- _PASSAGE TO READ_:
JOB TITLE

 

HEAD CHEF

NATURE OF JOB FULL TIME
INDUSTRY HOSPITALITY
SALARY KSHS. 50,000 – 55,000
JOB LOCATION NAIROBI,CBD

 

DUTIES AND RESPONSIBILITIES

Leadership & Team Management

  • Lead and supervise all kitchen staff, including sous chefs, line cooks, and kitchen assistants.
  • Assign duties, create work schedules, and ensure all staff adhere to standards of performance and conduct.
  • Mentor and train junior chefs and kitchen staff, fostering professional growth and skills development.
  • Conduct performance evaluations, provide constructive feedback, and resolve conflicts within the team.

Menu Development & Culinary Innovation

  • Design, plan, and implement seasonal menus that are innovative, profitable, and in line with brand standards.
  • Create new recipes, adapt existing ones, and ensure dishes meet taste, presentation, and portion standards.
  • Stay updated with food trends, local ingredient availability, and customer preferences to refresh menus.
  • Collaborate with management on special menus for events, promotions, and seasonal offerings.

Food Preparation & Quality Control

  • Oversee all food preparation and presentation to ensure consistency, taste, and hygiene standards.
  • Conduct regular tasting and quality checks to maintain high culinary standards.
  • Ensure all dishes leaving the kitchen are of superior quality and adhere to portion and presentation standards.
  • Enforce strict hygiene, sanitation, and safety standards as per regulatory requirements.

Inventory Management & Purchasing

  • Monitor stock levels and maintain accurate inventory records for ingredients, supplies, and kitchen equipment.
  • Procure ingredients and supplies, negotiate with vendors, and manage supplier relationships.
  • Minimize wastage by controlling stock rotation, storage, and spoilage.
  • Collaborate with management to maintain cost control while ensuring quality.

Operational Management

  • Oversee kitchen operations to ensure efficiency, organization, and timely service.

- _ASSIGNED TASK 1_: Shorten the bullet in the head chef job posting that begins "Design, plan, and implement seasonal menus" and keep its main points.
- _ASSIGNED TASK 2_: In the head chef job posting, reproduce the wording from "NATURE OF JOB" up to and including "performance and conduct.".
Work only from the head chef job posting above.

- _DATASET RECORDS_:
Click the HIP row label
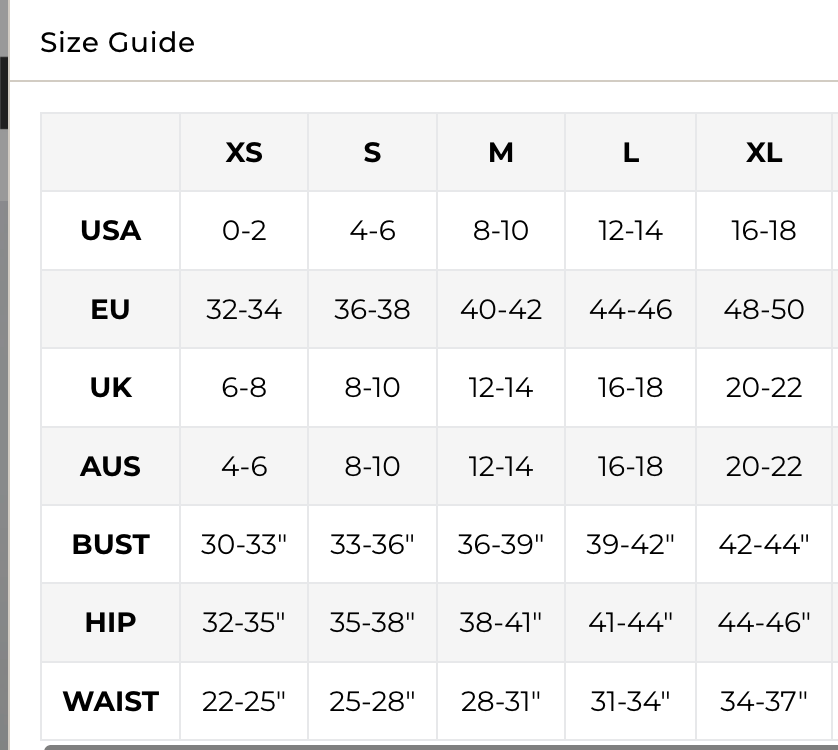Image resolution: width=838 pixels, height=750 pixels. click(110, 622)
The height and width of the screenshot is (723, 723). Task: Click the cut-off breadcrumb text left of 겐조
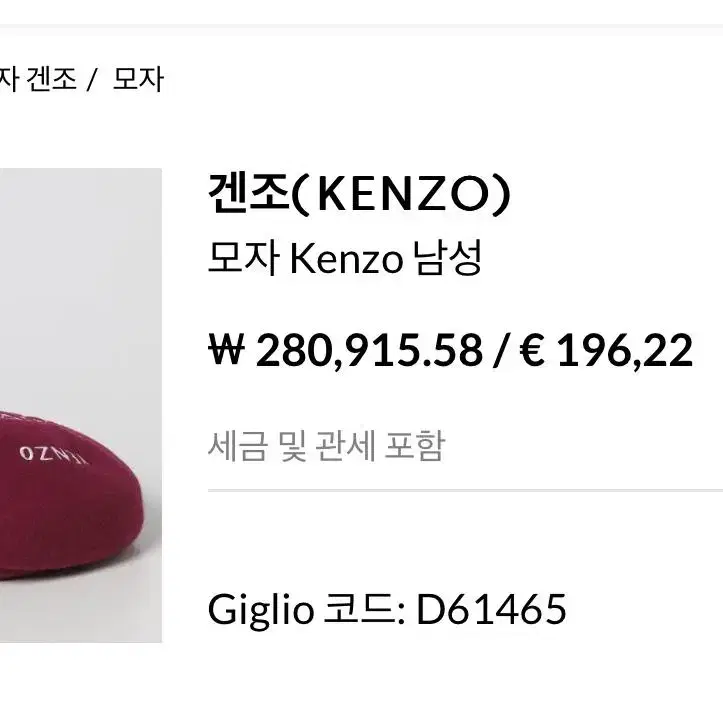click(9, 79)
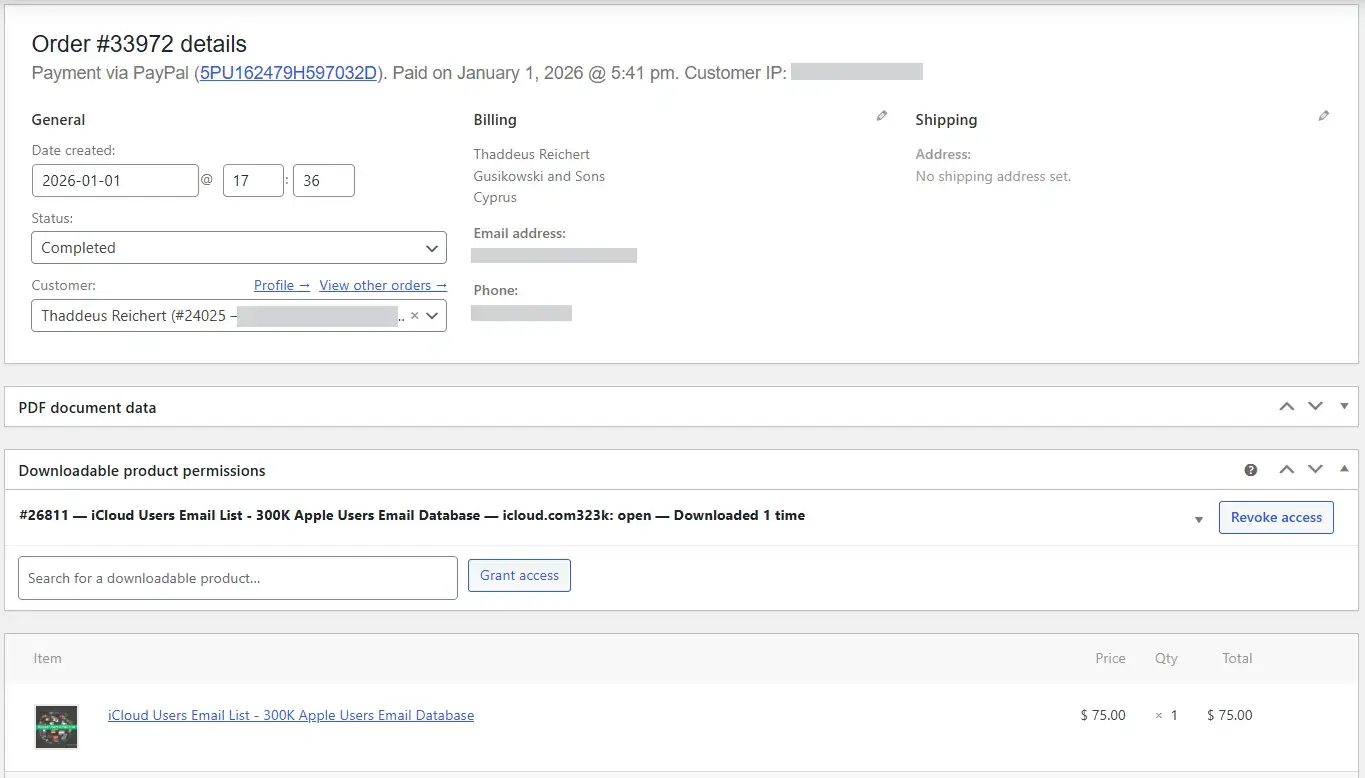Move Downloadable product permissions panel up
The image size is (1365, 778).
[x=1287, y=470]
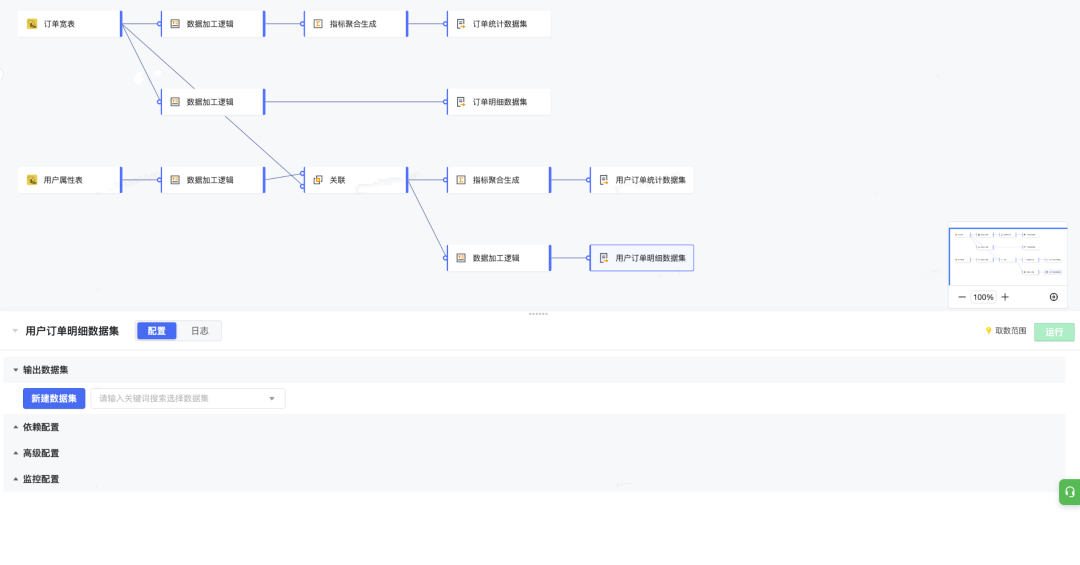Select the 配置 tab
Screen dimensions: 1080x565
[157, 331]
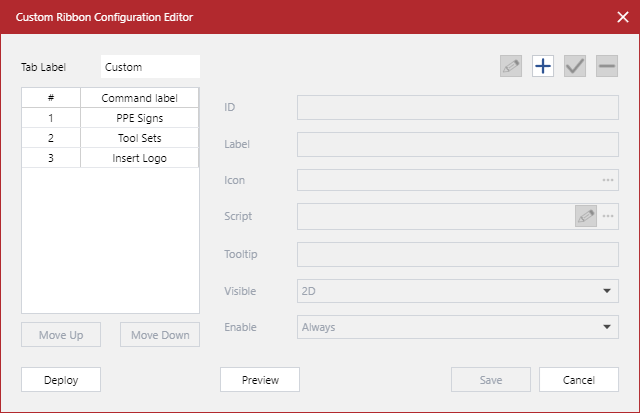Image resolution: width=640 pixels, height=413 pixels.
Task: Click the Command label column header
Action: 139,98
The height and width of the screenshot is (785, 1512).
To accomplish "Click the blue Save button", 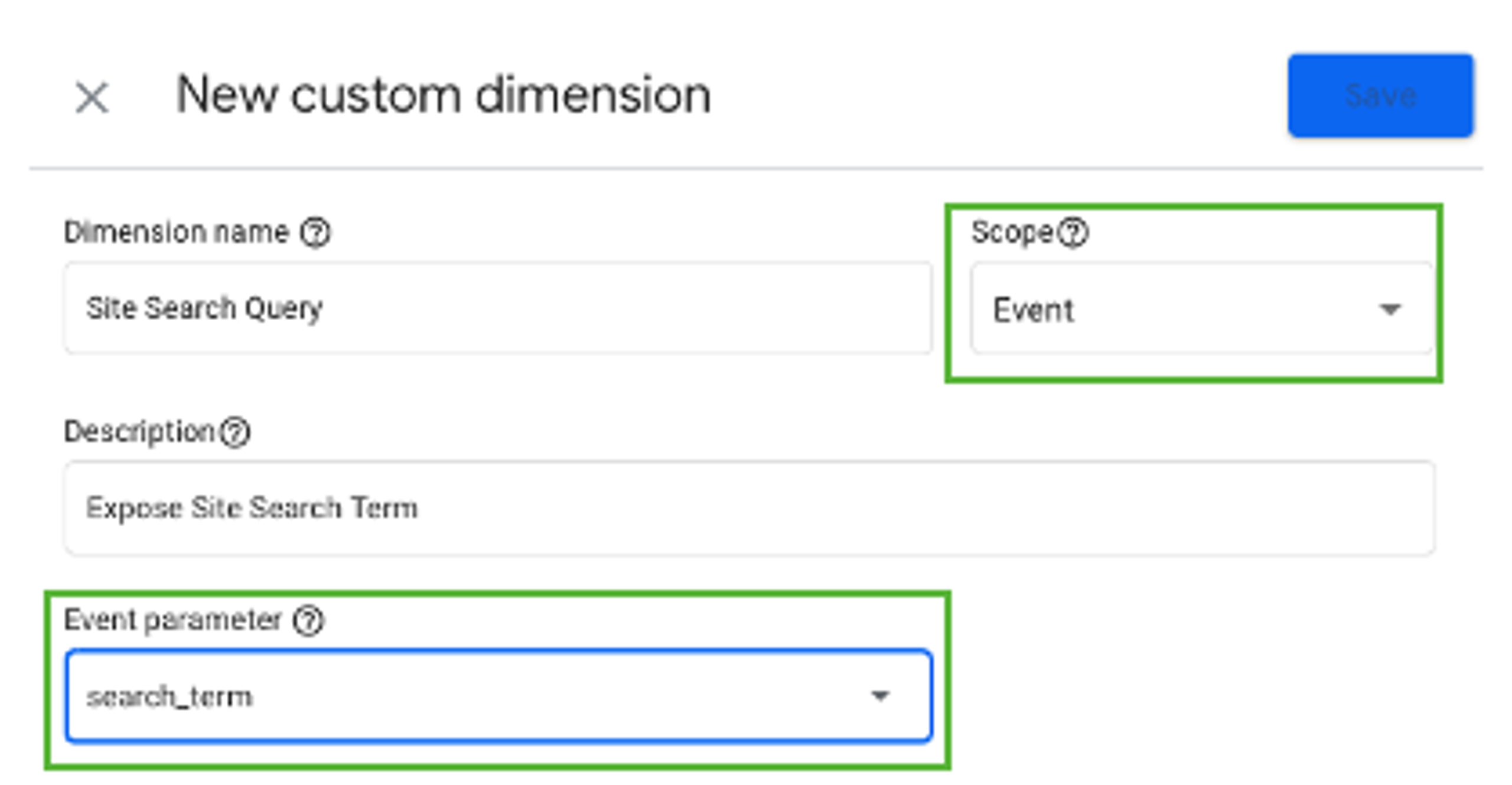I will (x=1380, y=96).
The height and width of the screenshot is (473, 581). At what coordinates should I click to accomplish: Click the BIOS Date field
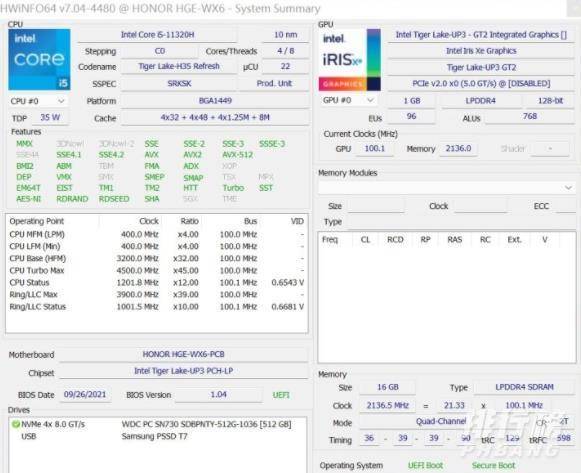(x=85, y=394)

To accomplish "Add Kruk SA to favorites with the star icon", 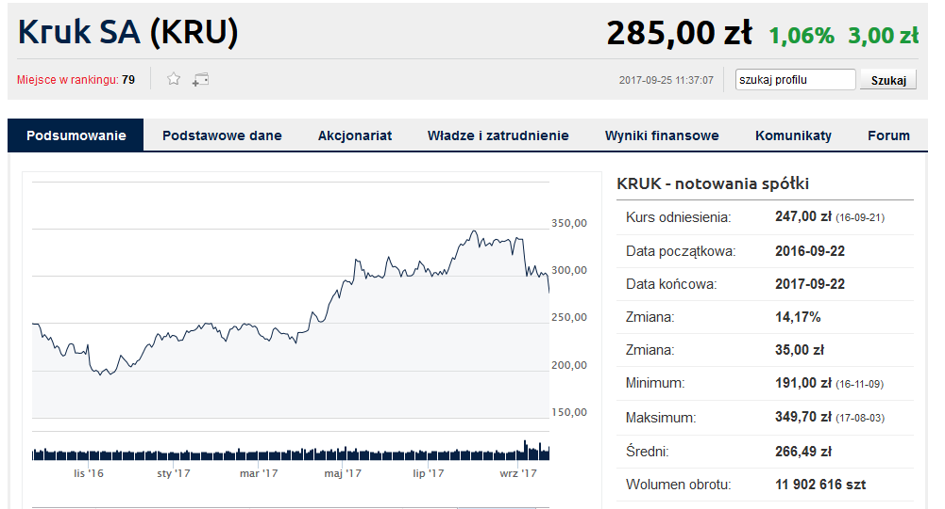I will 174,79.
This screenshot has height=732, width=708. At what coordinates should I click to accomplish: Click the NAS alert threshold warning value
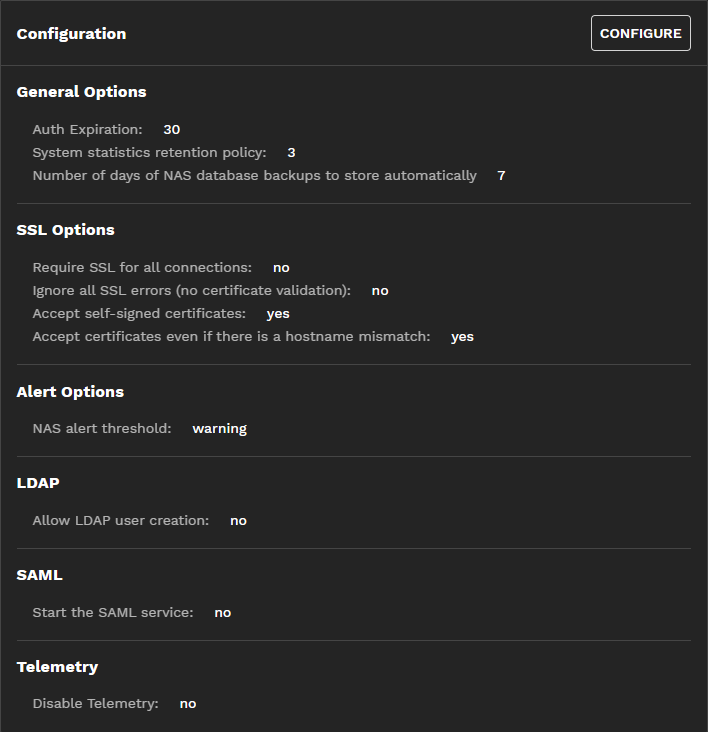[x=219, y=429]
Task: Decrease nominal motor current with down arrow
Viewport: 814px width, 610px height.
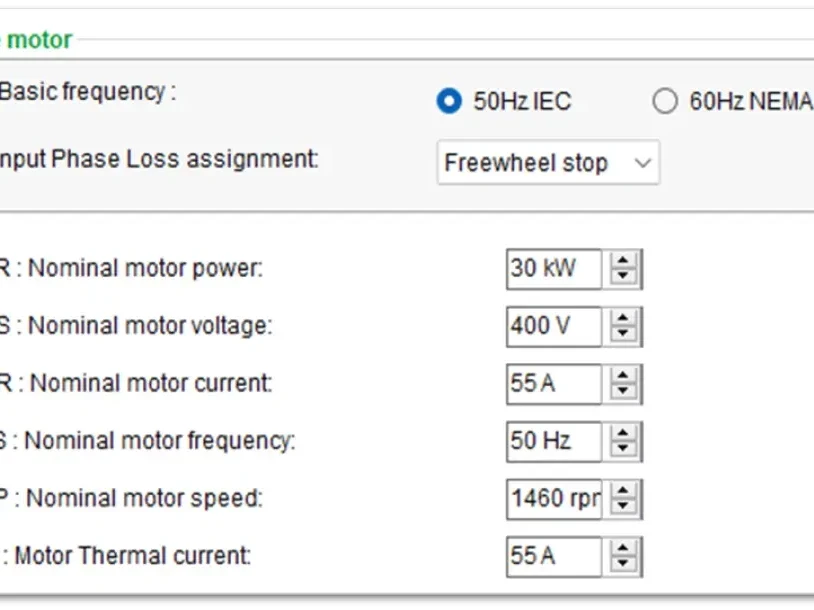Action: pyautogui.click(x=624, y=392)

- _WRITTEN REPLY 1_: Design, plan, and implement innovative, profitable seasonal menus that match brand standards.

- _WRITTEN REPLY 2_:
NATURE OF JOB FULL TIME
INDUSTRY HOSPITALITY
SALARY KSHS. 50,000 – 55,000
JOB LOCATION NAIROBI,CBD

 

DUTIES AND RESPONSIBILITIES

Leadership & Team Management

  • Lead and supervise all kitchen staff, including sous chefs, line cooks, and kitchen assistants.
  • Assign duties, create work schedules, and ensure all staff adhere to standards of performance and conduct.